Massage Ambiance is Key

Is the Scene Conducive to Your Relaxation?
Nina McIntosh
Relaxing MassageEver had a massage but couldn't fully enjoy it because the music was too fast, or the aromatherapy was not to your liking, or outside noise was disruptive? Whatever the issue, feel comfortable knowing that your massage therapist wants you to express your feelings.

The quality of communication between the practitioner and the client is key. By all means, you should speak up about anything that diminishes your enjoyment of, or ability to focus on, your session, no matter whether the problem is the therapist's office or her/his behavior. It's your session, and you have the right to an environment that supports your relaxation.

Having said that, it's not always easy to assert yourself while lying naked on a table. However, your practitioner is a professional and is open to, even seeking, feedback. If you are bothered, others probably are too. Your practitioner wants and needs to know and would much prefer you mentioning it than choosing to not come back again.
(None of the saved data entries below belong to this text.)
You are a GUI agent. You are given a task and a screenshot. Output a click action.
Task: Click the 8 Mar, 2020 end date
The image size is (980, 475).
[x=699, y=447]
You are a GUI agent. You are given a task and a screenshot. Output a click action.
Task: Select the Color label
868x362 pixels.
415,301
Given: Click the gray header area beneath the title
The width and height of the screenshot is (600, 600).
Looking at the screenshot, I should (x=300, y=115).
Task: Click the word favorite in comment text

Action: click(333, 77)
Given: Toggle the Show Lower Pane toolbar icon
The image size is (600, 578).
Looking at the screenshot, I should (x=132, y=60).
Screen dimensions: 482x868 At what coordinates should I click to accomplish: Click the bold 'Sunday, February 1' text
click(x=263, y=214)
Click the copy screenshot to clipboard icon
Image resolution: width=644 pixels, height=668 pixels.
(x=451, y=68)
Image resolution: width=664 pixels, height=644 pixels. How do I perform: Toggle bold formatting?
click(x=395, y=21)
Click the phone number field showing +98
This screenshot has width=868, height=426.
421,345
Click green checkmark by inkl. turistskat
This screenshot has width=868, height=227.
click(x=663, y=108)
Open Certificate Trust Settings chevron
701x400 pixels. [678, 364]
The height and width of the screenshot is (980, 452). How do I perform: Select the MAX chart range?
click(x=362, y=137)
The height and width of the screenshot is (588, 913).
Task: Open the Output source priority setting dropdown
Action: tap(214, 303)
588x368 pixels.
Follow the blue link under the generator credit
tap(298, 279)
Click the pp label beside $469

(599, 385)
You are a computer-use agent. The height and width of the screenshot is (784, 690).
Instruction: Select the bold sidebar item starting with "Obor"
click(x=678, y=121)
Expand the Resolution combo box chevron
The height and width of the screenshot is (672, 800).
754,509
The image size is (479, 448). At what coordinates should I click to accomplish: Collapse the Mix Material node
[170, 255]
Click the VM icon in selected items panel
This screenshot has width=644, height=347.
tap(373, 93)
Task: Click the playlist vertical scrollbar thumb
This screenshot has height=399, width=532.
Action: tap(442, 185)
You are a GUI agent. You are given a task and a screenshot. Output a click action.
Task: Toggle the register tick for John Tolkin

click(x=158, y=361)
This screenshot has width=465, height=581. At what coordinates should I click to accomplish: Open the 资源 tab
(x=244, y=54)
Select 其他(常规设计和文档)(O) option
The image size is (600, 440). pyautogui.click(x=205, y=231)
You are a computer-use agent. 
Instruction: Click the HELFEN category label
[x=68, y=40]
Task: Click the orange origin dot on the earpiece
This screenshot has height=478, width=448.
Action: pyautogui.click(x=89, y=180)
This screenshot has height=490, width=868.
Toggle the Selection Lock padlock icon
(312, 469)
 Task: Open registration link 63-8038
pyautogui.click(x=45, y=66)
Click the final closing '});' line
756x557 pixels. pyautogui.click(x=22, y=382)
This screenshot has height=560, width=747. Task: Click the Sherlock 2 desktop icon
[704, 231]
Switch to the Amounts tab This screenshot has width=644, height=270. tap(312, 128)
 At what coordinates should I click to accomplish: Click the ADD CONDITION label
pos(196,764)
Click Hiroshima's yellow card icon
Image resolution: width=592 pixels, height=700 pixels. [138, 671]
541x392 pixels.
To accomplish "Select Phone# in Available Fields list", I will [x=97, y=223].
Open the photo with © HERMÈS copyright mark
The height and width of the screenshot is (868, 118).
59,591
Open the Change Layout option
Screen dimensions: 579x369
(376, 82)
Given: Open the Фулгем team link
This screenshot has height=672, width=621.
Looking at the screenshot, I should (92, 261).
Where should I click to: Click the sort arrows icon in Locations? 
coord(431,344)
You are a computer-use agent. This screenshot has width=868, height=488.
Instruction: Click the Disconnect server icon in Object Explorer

And you may learn something as well. Perhaps that lavender oil you thought was too strong actually helps relaxation and will work wonders for you in a more diluted form. Or maybe the exterior noise is a problem only on Monday evenings, and you can be sure to avoid booking your appointment then.

Fixing the Problem

The situation may be something easy to remedy, like changing the music or essential oils. But if it's something more complex, like exterior noise from officemates, your practitioner may need time to address the situation.

View the situation as an opportunity to provide important, contstructive feedback about the services offered as well a chance to enhance the therapeutic relationship between you and your massage practitioner.

Your massage session is about you. Take responsibility for communicating your needs, and your session will be all the more healing for it.